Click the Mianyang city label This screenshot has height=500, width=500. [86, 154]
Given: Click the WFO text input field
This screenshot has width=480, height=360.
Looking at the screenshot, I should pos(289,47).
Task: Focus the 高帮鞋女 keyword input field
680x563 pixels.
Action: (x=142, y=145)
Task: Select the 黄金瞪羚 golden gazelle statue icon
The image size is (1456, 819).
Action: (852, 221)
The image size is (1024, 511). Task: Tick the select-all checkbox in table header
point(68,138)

○ ○ ○ ○

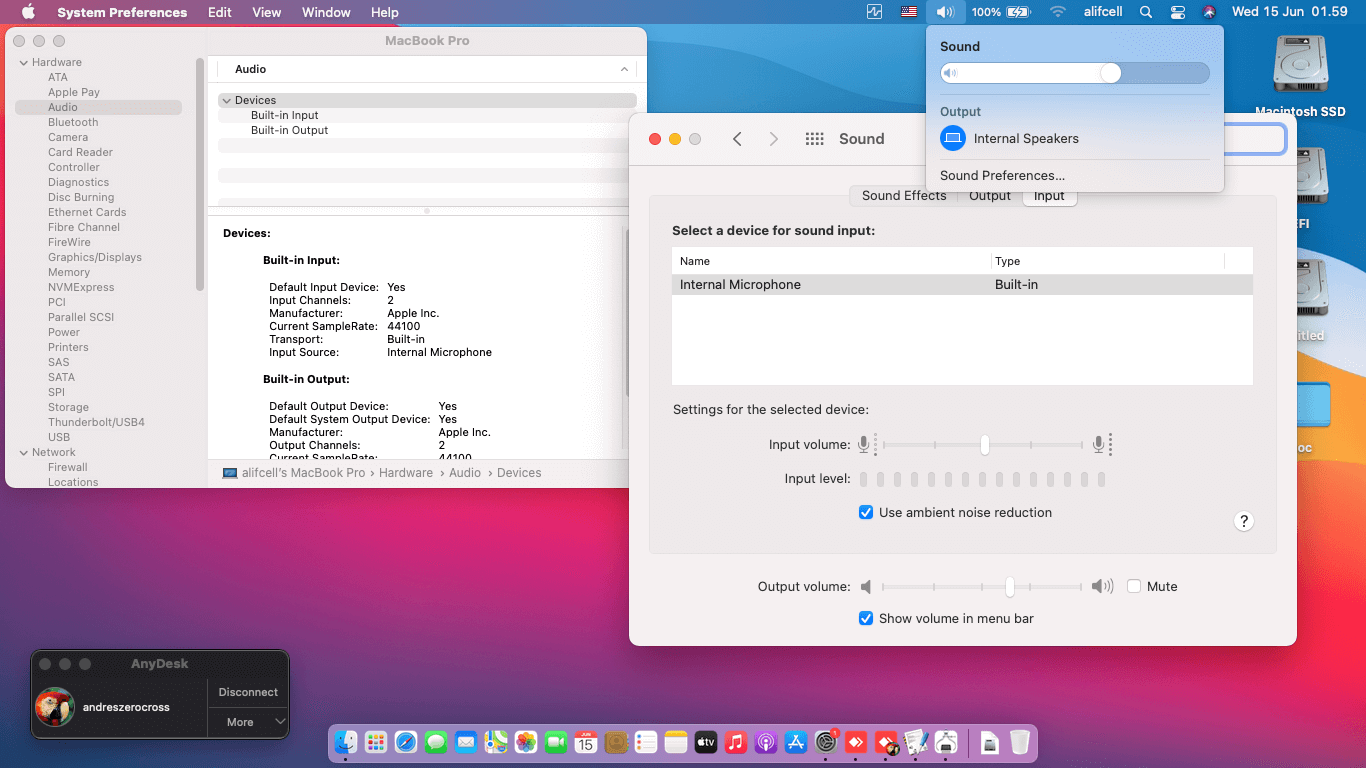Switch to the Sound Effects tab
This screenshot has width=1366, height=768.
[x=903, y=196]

○ ○ ○ ○

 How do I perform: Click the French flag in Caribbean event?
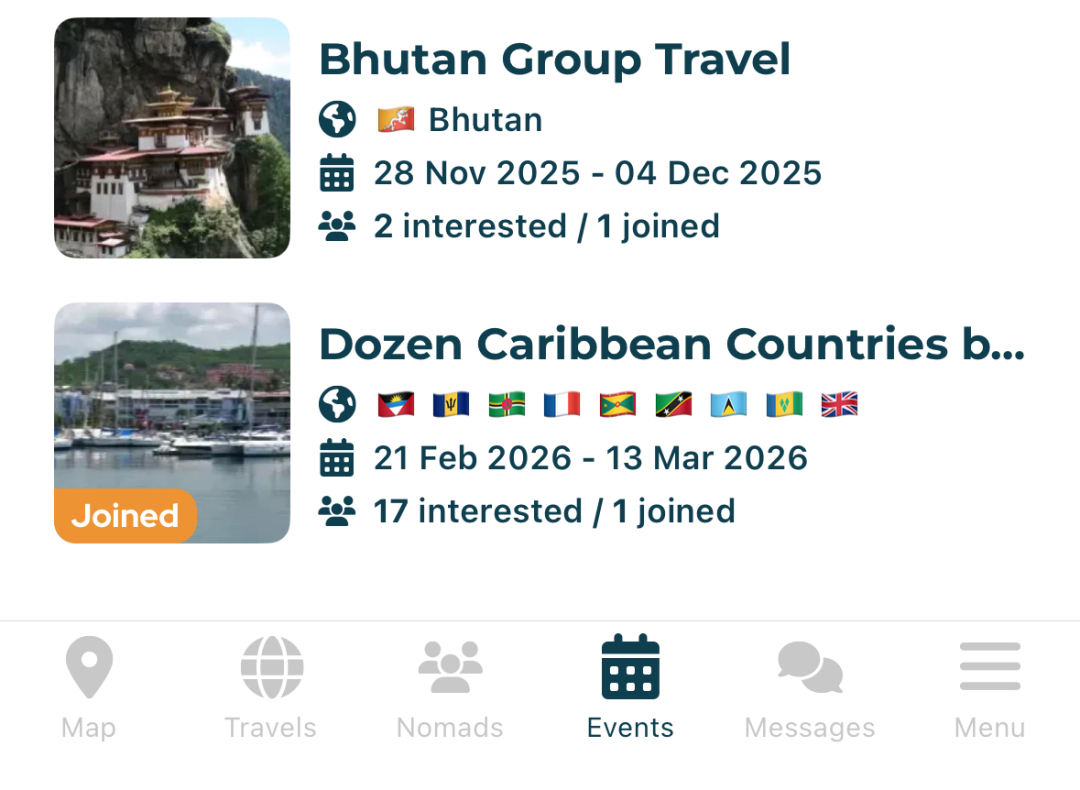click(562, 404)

○ ○ ○ ○

Work item — Each line of the material above that holds "field" counts once; give the total and nothing else.

Exercise response — 2